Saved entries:

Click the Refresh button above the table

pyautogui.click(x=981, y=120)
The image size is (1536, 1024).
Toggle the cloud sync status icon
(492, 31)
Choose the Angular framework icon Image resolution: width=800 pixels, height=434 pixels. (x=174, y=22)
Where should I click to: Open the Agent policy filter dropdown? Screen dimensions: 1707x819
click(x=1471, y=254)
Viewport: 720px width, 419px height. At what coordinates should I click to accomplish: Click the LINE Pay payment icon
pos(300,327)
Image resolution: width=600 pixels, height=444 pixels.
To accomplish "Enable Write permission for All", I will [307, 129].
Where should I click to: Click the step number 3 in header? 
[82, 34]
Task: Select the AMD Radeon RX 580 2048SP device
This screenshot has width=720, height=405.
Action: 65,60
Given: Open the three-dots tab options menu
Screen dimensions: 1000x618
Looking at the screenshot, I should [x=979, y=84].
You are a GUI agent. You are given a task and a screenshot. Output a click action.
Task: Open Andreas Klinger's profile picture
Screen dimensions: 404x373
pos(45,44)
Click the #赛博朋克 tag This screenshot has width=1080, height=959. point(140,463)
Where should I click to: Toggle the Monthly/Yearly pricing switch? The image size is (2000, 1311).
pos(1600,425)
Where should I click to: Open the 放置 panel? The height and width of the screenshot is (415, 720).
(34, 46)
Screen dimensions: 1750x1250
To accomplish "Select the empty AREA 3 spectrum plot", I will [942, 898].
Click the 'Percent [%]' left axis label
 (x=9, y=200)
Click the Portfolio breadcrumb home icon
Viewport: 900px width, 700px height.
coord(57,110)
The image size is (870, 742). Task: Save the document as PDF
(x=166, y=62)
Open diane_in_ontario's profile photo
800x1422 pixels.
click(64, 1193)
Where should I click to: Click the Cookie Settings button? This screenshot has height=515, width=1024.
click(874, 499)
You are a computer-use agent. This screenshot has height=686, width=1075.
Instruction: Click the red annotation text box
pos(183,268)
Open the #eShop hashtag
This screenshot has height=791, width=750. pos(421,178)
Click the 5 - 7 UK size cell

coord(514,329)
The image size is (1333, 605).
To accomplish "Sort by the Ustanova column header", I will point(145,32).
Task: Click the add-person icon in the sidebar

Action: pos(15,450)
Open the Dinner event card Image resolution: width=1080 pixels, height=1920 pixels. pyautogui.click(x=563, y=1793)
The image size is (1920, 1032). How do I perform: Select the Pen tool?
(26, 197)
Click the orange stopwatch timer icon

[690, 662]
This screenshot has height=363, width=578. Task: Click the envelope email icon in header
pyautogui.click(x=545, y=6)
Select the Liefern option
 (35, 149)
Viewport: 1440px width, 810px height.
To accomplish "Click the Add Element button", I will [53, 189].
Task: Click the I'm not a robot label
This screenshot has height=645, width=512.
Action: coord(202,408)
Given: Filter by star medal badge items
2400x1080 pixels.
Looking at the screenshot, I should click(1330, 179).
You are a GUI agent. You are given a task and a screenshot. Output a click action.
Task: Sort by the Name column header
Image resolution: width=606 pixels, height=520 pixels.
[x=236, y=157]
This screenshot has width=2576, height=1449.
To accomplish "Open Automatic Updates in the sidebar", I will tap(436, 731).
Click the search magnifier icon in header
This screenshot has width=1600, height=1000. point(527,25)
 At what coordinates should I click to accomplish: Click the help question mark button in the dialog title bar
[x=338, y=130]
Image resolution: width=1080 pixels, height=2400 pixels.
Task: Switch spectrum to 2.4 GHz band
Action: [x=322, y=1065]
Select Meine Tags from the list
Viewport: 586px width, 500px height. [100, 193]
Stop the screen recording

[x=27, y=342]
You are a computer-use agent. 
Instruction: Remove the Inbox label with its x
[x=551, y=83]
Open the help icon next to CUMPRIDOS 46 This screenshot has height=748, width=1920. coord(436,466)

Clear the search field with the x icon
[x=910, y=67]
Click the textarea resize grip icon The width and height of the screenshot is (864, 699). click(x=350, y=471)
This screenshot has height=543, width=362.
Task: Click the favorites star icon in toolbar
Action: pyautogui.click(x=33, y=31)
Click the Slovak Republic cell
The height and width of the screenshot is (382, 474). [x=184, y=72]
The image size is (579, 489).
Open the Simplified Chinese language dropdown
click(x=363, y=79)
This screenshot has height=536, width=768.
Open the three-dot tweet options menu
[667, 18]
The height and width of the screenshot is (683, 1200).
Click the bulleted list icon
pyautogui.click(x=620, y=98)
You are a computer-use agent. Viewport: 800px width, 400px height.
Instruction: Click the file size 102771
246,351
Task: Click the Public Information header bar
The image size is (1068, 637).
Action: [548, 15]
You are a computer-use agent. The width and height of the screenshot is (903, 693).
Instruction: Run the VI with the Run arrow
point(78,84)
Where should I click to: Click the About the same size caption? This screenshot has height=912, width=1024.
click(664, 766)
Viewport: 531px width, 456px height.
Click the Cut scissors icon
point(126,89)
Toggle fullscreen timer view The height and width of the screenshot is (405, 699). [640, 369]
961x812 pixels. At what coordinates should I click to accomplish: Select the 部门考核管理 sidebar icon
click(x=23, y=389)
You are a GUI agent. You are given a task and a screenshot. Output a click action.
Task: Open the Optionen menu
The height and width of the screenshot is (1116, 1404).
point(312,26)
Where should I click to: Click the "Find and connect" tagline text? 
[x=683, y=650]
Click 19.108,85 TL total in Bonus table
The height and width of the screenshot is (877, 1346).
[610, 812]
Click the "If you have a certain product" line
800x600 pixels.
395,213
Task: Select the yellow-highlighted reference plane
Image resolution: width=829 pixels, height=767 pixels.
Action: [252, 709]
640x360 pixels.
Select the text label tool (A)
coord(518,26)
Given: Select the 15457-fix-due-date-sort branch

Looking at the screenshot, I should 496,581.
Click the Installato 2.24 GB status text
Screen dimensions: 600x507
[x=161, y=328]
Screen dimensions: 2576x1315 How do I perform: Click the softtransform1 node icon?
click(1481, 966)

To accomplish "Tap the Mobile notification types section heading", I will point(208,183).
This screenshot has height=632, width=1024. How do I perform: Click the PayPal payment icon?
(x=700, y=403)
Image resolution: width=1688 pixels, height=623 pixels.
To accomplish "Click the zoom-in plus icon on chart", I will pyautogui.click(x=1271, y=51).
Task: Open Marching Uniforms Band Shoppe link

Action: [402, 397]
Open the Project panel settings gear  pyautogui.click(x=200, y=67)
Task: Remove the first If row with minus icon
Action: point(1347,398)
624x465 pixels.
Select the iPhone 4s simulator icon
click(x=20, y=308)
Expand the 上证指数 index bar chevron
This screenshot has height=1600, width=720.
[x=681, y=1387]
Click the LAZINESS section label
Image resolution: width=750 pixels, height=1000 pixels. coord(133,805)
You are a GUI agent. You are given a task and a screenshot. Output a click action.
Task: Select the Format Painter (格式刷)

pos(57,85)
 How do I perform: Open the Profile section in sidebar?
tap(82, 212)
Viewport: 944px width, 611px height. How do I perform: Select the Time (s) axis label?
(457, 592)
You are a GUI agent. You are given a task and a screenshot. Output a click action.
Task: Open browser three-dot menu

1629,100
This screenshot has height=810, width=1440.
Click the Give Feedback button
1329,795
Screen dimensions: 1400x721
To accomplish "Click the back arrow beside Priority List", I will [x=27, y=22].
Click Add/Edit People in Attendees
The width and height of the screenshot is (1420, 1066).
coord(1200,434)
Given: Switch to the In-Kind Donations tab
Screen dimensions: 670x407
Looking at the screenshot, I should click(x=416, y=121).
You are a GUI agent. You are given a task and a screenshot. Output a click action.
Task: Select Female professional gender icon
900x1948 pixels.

__PROBLEM TO WORK ON__.
Look above for the line containing "Open the #eShop hashtag". Output from there through the line containing "Task: Sort by the Name column header", exactly and inclusively.

__REPLY__.
Open the #eShop hashtag
This screenshot has height=791, width=750. pos(421,178)
Click the 5 - 7 UK size cell

coord(514,329)
The image size is (1333, 605).
To accomplish "Sort by the Ustanova column header", I will point(145,32).
Task: Click the add-person icon in the sidebar

Action: pos(15,450)
Open the Dinner event card Image resolution: width=1080 pixels, height=1920 pixels. pyautogui.click(x=563, y=1793)
The image size is (1920, 1032). How do I perform: Select the Pen tool?
(26, 197)
Click the orange stopwatch timer icon

[690, 662]
This screenshot has height=363, width=578. Task: Click the envelope email icon in header
pyautogui.click(x=545, y=6)
Select the Liefern option
 (35, 149)
Viewport: 1440px width, 810px height.
To accomplish "Click the Add Element button", I will [53, 189].
Task: Click the I'm not a robot label
This screenshot has height=645, width=512.
Action: coord(202,408)
Given: Filter by star medal badge items
2400x1080 pixels.
Looking at the screenshot, I should click(1330, 179).
You are a GUI agent. You are given a task and a screenshot. Output a click action.
Task: Sort by the Name column header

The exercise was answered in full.